Posted by William Byrnes on March 12, 2011

How does the average gambler determine wagering gains and losses for tax purposes?

Mrs. X is a casual gambler.   She uses the cash receipts and disbursements method of accounting and files her returns on a calendar year basis.  Mrs. X’s gaming practice is to commit only $100 to slot machine play on any visit to a casino.  She wagers until she loses the original $100 committed to gambling or until she stops gambling and “cashes out.”

Upon cashing out, there are three possibilities, that she have $100 (the basis of her wagers), less than $100 (a wagering loss), or more than $100 (a wagering gain).   She went to a casino to play the slot machines on ten separate occasions throughout the year.  On each visit to the casino, she exchanged $100 of cash for $100 in slot machine tokens and used the tokens to gamble.  On five occasions, the she lost her entire $100 in tokens before terminating play.  On the other five occasions, the she redeemed her remaining tokens for the following amounts of cash:  $20, $70, $150, $200 and $300.

Under the Internal Revenue Code, gross income means all income from whatever source derived, which has been determined to include wagering gains. [1]

The Code further allows a deduction for any loss sustained during the taxable year and not compensated for by insurance or otherwise. [2] In the case of losses from wagering transactions, losses are allowed only to the extent of gains from such transactions. [3]

In ordinary practice, a wagering “gain” means the amount won in excess of the amount bet (basis). [4] That is, the wagering gain is the total winnings less the amount of the wager.  The term wagering “loss” means the amount of the wager (basis) lost.

Generally, gamblers may not carry over excess wagering losses to offset wagering gains in another taxable year or offset non-wagering income. [5] Nor may casual gamblers net their gains and losses from play throughout the year and report only the net amount for the year. [6]

It is accepted that fluctuating wins and losses left in play are not accessions to wealth until the taxpayer redeems her tokens and can definitively calculate the amount above or below basis (the wager) realized. [7]

Under the facts presented above, Mrs.

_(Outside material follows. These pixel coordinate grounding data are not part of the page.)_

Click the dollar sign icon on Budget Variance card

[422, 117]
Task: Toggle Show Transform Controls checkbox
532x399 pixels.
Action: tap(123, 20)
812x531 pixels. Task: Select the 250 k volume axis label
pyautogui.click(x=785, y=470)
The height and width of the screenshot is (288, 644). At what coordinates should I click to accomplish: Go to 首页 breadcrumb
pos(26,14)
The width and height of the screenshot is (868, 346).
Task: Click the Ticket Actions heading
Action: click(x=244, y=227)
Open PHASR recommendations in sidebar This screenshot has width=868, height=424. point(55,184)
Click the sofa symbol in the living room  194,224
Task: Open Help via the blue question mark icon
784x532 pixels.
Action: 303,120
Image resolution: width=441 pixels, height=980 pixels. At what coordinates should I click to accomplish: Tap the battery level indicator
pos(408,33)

X purchased and subsequently lost $100 worth of tokens on five separate occasions.  As a result, the taxpayer sustained $500 of wagering losses.  She also sustained losses on two other occasions, when she redeemed tokens in an amount less than the $100 (basis) of tokens originally purchased.

Therefore, on the day the taxpayer redeemed $20 worth of tokens, the taxpayer incurred an $80 wagering loss.  On the day the taxpayer redeemed $70 worth of tokens, the taxpayer incurred a $30 wagering loss.  On three occasions, the taxpayer redeemed tokens in an amount greater than the $100 of tokens originally purchased.  The amount redeemed less the $100 basis of the wager constitutes a wagering gain. [8] On the day the taxpayer redeemed $150 worth of tokens, the taxpayer had a $50 wagering gain.  On the day the taxpayer redeemed $200 worth of tokens, the taxpayer had a $100 wagering gain.  And on the day the taxpayer redeemed $300 worth of tokens, the taxpayer had a $200 wagering gain.

For the year, the taxpayer had total wagering gains of $350 ($50 + $100 + $200) and total wagering losses of $610, ($500 from losing the entire basis of $100 on five occasions + $80 and $30 from two other occasions).  Mrs. X’s wagering losses exceeded her wagering gains for the taxable year by $260 ($610 – $350).  She must report the $350 of wagering gains as gross income under IRC § 61. However, under IRC §165(d), she may deduct only $350 of the $610 wagering losses.  In this case, the taxpayer may deduct only $350 of her $610 of wagering losses as an itemized deduction.   Generally, a casual gambler who takes the standard deduction rather than electing to itemize may not deduct any wagering losses. [9]

[1] IRC Section 61; Rev. Rul. 54-339; Umstead v. Commissioner, T.C. Memo. 1982-573, 44 TCM 1294, 1295 (1982).


[2] IRC Section 165(a).

[3] IRC Section 165(d); Treasury Regulations Section 1.165-10.

[4] See Rev. Rul. 83-103.

[5] Skeeles v.  United States, 118 Ct. Cl. 362 (1951), cert. denied, 341 U.S. 948 (1951).

[6] See United States v. Scholl, 166 F.3d 964 (9thCir. 1999).

[7] See Commissioner v. Glenshaw Glass  Co., 348 U.S. 426 (1955).

[8] See Rev. Rul. 83-130.

[9] See Rev. Rul. 54-339.

We invite your opinions and comments by posting them below, or by calling the Panel of Experts.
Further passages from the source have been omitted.